Given request – Copy the items below word for word, starting at the very first line and ending with the line that contains "Choose the SQL".

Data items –
* BEGIN *
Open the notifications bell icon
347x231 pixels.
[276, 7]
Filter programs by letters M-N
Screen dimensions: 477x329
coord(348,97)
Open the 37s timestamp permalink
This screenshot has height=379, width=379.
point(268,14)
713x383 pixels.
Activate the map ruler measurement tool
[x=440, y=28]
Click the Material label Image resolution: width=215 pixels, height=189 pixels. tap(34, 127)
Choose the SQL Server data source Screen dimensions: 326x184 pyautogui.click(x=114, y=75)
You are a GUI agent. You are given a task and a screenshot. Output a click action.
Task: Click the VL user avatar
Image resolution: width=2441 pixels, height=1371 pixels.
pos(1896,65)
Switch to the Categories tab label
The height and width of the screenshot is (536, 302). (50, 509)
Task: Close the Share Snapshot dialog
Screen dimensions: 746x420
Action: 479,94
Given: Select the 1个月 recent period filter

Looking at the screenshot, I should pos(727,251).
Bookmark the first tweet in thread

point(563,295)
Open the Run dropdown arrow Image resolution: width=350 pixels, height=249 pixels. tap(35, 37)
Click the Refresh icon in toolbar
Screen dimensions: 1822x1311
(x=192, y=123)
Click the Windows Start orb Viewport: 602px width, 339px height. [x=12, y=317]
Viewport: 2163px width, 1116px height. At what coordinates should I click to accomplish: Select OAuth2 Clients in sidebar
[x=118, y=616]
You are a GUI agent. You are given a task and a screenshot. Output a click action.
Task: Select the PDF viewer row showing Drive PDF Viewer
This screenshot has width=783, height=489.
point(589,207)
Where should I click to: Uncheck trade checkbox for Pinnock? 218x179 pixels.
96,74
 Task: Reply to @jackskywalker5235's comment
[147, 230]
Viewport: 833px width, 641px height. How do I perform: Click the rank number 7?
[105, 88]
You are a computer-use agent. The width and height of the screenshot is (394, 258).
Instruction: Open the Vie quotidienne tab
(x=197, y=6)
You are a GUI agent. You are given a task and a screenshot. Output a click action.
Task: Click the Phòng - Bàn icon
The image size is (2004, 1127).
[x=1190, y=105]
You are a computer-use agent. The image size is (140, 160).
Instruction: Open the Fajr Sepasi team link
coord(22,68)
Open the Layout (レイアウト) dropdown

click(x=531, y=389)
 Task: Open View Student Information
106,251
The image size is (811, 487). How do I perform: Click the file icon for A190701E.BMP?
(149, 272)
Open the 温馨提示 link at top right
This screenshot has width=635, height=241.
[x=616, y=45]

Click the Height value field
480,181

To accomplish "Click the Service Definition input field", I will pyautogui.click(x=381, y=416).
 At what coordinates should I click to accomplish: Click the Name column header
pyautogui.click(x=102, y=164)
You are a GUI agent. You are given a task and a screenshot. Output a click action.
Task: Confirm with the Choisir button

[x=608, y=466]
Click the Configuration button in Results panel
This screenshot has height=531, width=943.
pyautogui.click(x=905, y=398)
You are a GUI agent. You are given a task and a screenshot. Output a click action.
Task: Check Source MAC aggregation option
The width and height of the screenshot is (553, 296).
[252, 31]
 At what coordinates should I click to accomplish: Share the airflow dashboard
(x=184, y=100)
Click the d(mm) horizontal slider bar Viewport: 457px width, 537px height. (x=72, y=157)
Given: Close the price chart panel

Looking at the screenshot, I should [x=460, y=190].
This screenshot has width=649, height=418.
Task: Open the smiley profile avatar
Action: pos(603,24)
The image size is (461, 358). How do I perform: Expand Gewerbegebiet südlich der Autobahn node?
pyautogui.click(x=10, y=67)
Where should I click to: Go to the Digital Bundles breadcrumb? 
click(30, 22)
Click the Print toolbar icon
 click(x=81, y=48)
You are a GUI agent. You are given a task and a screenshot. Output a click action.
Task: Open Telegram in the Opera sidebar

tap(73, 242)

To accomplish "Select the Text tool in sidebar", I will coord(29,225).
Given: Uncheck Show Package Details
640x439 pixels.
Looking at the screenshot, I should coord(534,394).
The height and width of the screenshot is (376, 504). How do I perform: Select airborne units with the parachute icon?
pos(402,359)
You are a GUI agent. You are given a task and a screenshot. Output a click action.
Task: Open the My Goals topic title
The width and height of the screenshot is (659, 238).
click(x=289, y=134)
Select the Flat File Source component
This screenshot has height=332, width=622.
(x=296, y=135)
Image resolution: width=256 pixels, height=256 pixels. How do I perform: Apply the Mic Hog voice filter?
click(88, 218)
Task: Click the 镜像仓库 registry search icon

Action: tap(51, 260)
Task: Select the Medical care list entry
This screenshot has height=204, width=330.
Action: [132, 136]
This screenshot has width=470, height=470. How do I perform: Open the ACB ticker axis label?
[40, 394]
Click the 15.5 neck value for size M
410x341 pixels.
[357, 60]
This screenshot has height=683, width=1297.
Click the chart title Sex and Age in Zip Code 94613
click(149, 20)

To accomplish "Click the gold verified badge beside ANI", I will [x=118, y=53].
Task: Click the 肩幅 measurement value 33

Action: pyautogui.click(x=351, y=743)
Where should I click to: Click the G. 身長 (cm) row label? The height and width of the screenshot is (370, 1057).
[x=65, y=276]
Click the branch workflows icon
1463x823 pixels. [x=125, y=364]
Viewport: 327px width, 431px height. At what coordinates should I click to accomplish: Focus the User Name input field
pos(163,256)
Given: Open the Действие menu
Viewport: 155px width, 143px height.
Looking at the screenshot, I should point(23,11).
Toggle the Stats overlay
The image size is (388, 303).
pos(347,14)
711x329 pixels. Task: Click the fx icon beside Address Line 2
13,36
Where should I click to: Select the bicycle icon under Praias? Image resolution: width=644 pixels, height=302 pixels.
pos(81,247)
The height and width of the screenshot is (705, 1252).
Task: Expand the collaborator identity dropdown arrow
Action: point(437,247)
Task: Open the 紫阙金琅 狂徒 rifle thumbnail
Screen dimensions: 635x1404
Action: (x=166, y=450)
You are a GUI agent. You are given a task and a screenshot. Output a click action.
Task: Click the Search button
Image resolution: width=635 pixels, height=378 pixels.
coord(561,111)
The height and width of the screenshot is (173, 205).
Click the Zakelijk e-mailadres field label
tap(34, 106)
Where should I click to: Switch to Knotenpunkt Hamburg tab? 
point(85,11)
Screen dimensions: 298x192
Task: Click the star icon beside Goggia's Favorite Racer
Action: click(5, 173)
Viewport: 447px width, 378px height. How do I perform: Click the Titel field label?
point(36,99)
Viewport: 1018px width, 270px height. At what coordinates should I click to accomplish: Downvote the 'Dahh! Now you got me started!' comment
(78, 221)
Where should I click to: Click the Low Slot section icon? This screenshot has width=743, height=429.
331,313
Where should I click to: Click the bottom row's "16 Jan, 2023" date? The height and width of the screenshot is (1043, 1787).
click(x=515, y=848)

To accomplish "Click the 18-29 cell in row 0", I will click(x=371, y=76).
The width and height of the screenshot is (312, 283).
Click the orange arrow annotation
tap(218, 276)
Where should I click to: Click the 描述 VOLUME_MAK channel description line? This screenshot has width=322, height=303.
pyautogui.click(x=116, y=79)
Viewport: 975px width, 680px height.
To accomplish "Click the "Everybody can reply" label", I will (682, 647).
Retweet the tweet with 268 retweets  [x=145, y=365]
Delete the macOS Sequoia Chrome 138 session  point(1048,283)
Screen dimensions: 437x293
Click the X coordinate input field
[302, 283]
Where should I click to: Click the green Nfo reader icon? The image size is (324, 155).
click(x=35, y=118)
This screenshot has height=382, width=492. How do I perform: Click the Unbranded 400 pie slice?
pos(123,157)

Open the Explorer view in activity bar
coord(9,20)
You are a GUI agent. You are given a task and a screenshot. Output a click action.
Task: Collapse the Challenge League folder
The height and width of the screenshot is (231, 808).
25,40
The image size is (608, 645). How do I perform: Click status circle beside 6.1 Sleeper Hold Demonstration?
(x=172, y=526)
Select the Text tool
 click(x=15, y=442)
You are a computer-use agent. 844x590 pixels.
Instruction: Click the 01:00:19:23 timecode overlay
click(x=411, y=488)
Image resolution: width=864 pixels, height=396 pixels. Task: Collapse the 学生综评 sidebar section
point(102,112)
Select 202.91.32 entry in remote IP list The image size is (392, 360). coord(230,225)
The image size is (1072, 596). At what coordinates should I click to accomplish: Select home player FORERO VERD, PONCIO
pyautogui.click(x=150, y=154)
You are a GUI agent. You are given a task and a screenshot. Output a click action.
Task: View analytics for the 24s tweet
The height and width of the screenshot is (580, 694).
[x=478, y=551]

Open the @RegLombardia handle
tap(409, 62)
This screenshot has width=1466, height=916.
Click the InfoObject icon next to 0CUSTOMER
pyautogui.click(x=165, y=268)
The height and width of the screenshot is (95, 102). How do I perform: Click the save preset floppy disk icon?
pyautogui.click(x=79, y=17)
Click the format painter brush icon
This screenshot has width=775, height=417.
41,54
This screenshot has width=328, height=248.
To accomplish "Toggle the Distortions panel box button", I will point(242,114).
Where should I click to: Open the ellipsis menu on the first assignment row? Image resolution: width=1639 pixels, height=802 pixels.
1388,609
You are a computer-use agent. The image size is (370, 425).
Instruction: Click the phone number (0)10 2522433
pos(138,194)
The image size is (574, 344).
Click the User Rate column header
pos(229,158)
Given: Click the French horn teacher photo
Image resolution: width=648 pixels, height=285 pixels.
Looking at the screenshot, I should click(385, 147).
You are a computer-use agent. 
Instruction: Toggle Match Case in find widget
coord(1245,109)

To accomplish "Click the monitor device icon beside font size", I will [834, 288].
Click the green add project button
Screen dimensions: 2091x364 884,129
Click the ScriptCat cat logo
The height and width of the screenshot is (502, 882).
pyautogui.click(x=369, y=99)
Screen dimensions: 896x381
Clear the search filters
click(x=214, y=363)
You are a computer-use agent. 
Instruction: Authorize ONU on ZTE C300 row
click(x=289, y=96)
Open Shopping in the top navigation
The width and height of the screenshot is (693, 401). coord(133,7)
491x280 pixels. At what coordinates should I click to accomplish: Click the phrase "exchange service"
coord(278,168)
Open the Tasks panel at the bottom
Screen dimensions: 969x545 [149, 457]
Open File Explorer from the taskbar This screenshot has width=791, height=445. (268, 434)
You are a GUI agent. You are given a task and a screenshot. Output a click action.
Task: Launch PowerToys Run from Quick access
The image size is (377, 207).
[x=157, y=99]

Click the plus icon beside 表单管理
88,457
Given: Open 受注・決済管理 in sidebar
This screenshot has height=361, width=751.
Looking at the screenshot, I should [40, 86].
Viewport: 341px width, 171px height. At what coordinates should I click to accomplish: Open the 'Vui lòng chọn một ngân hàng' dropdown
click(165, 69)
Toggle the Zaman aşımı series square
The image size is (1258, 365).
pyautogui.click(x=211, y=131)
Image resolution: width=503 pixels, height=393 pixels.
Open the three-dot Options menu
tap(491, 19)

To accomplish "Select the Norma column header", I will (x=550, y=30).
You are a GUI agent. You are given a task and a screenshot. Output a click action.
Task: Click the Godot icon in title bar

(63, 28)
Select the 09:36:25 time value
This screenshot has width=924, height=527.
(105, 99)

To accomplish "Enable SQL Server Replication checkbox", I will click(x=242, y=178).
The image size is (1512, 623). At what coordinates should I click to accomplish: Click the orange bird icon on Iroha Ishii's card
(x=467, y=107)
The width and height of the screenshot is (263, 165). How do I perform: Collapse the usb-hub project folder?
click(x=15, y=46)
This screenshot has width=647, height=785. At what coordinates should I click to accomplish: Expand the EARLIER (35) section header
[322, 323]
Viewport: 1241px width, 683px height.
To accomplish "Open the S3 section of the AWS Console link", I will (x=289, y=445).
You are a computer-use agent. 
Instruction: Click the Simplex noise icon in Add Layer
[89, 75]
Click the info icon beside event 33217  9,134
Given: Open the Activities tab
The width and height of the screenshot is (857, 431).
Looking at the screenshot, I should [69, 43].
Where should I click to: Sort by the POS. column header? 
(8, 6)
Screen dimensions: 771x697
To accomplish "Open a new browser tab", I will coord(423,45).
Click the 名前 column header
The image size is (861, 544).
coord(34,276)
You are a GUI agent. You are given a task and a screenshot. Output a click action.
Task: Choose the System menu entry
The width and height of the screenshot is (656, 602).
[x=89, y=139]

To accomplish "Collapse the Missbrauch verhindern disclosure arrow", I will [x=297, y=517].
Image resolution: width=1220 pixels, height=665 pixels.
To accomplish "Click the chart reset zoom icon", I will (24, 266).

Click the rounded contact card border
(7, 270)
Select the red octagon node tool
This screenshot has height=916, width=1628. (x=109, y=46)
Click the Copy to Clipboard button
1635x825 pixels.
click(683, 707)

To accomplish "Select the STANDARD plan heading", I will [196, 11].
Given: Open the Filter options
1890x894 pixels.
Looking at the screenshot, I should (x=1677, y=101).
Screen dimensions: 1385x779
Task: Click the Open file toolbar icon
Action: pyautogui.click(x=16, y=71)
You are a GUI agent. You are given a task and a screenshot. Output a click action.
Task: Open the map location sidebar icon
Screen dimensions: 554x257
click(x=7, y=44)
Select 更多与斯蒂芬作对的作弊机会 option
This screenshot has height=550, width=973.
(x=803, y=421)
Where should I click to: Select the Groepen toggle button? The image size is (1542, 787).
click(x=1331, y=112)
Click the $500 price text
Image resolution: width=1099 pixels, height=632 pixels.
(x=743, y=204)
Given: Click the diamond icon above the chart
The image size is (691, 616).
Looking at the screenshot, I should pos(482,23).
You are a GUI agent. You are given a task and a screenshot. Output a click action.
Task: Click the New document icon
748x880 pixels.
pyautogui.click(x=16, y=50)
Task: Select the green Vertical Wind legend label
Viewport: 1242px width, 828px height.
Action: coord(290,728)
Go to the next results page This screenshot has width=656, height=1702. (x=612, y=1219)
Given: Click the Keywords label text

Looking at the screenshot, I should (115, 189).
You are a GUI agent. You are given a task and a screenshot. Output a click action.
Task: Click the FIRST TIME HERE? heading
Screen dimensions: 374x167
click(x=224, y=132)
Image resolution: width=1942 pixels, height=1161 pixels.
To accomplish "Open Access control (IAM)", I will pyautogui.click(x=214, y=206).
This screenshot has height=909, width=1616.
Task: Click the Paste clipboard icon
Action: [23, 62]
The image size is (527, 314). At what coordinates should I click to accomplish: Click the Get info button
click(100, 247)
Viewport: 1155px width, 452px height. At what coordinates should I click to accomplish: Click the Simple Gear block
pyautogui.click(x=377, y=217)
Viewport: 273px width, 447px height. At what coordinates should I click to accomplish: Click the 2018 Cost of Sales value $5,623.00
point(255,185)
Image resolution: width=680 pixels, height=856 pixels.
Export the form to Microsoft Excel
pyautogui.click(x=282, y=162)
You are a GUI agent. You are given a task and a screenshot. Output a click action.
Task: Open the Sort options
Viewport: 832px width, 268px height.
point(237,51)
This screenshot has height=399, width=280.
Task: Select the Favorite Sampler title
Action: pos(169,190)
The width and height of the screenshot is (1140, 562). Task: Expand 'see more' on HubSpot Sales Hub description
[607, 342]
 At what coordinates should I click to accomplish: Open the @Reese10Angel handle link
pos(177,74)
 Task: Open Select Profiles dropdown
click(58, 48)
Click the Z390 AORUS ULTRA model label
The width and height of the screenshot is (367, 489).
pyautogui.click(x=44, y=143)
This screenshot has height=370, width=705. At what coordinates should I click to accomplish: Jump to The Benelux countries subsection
* END *
Exercise solution –
Open the notifications bell icon
347x231 pixels.
[276, 7]
Filter programs by letters M-N
Screen dimensions: 477x329
coord(348,97)
Open the 37s timestamp permalink
This screenshot has height=379, width=379.
point(268,14)
713x383 pixels.
Activate the map ruler measurement tool
[x=440, y=28]
Click the Material label Image resolution: width=215 pixels, height=189 pixels. tap(34, 127)
Choose the SQL Server data source Screen dimensions: 326x184 pyautogui.click(x=114, y=75)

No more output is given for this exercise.